I'll spare you a direct citation of the full list, but let's just say that the 10 central stipulations, which turn out to be guidelines for how to sustain an open marriage, are neither impractical nor outlandish: Never sleep with the same person more than three times, never introduce a fuck buddy to friends or family, never say "I love you." What's impractical and outlandish is everyone's feeble enactment of these rules during Leslie Greif's gross-out sex comedy.
Two couples, one married and one on the cusp, (portrayed by Pretty Little Liars' Tammin Sursok, Jesse Bradford, and two other good-looking people) grow weary of life hanging out in the meatpacking district, antiquing in Rhode Island, and other pastimes people twice their age and income bracket usually enjoy. Still, the ladies are initially thrown when their menfolk suggest a shared-partner romp, but one, and then gradually the other, gets on board.

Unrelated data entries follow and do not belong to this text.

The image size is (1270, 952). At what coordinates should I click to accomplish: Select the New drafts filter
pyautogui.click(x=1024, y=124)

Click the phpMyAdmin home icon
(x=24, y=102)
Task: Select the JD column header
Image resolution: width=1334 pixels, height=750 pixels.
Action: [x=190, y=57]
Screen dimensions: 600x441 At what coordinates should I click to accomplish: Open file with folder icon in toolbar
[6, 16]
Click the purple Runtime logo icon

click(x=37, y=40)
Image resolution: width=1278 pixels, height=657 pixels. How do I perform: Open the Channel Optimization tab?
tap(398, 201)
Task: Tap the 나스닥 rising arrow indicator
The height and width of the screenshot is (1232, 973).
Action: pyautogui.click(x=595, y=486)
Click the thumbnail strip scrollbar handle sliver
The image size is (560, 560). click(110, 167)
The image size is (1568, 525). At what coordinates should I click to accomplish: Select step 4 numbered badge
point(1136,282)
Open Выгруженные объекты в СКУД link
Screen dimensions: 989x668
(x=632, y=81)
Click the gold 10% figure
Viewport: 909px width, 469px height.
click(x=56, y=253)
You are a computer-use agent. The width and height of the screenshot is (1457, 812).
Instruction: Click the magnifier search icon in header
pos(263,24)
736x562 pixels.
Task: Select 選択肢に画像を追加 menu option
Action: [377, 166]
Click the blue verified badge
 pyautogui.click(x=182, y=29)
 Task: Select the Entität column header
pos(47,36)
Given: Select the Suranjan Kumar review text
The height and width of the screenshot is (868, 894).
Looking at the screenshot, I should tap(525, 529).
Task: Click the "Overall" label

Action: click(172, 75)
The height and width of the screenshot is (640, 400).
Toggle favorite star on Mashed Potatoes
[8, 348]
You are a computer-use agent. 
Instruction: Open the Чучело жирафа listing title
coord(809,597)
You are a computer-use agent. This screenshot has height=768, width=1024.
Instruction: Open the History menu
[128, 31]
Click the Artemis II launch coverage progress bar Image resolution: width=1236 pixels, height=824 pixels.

Before you can say "next stop, the Hamptons" -- which a character actually does say, to a cab driver, with gratuitous exclamation marks -- they're off to the shore for a casual sexcapade punctuated with mishaps and mistaken identity comedy that’s baseline Shakespearean, just dumber. Problem is, these adult female protagonists are considerably dimmer than their bejeweled cell phone cases, and both admit less than halfway through the movie that they only agreed to "sleep around" in order to win approval from their husbands. (Women hate sex, duh).
The whole film is pretty enraging, hideously acted apart from the main quartet, and ends up viewing like a racy Lifetime Original. Only the sheltered elderly and teens on Rumspringa would be scandalized.